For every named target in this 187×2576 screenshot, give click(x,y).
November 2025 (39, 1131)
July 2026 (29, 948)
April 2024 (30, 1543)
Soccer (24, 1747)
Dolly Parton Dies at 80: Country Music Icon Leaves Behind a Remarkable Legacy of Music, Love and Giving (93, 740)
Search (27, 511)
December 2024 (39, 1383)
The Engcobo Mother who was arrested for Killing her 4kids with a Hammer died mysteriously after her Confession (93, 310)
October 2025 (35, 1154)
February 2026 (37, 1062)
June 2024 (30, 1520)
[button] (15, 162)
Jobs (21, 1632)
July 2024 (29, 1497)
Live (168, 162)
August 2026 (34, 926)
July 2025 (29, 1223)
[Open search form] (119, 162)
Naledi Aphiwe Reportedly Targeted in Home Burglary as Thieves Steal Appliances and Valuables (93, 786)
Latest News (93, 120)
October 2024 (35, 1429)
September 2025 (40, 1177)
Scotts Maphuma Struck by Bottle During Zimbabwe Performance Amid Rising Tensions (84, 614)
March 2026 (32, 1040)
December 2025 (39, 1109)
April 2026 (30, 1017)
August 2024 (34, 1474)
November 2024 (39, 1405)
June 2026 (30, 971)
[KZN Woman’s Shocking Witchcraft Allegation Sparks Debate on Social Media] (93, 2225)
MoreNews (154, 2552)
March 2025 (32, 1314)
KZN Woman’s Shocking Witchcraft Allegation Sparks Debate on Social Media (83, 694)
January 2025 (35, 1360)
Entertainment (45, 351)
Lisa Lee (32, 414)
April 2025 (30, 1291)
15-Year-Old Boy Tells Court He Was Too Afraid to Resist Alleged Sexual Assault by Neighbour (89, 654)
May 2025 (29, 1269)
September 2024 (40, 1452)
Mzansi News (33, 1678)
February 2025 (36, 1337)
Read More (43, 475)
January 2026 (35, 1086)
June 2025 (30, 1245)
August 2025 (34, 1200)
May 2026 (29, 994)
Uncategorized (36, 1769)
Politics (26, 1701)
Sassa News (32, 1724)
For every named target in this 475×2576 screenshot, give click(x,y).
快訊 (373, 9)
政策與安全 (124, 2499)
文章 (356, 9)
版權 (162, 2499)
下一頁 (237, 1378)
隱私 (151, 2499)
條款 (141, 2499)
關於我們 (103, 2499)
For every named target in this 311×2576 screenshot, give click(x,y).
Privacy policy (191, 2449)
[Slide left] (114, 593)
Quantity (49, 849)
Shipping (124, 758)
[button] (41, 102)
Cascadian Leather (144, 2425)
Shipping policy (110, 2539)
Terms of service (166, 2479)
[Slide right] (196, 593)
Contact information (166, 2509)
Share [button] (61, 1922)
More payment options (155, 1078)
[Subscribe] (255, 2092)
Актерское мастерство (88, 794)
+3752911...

┄┄┄┄┄┄┄┄┄┄

GOAL OF THE EXERCISE: The output must consist solely of the lines from the first line of the records through the line containing "Dolly Parton Dies", reproduced exactly.

SOLUTION FOR THIS TASK:
For every named target in this 187×2576 screenshot, give click(x,y).
November 2025 (39, 1131)
July 2026 (29, 948)
April 2024 (30, 1543)
Soccer (24, 1747)
Dolly Parton Dies at 80: Country Music Icon Leaves Behind a Remarkable Legacy of Music, Love and Giving (93, 740)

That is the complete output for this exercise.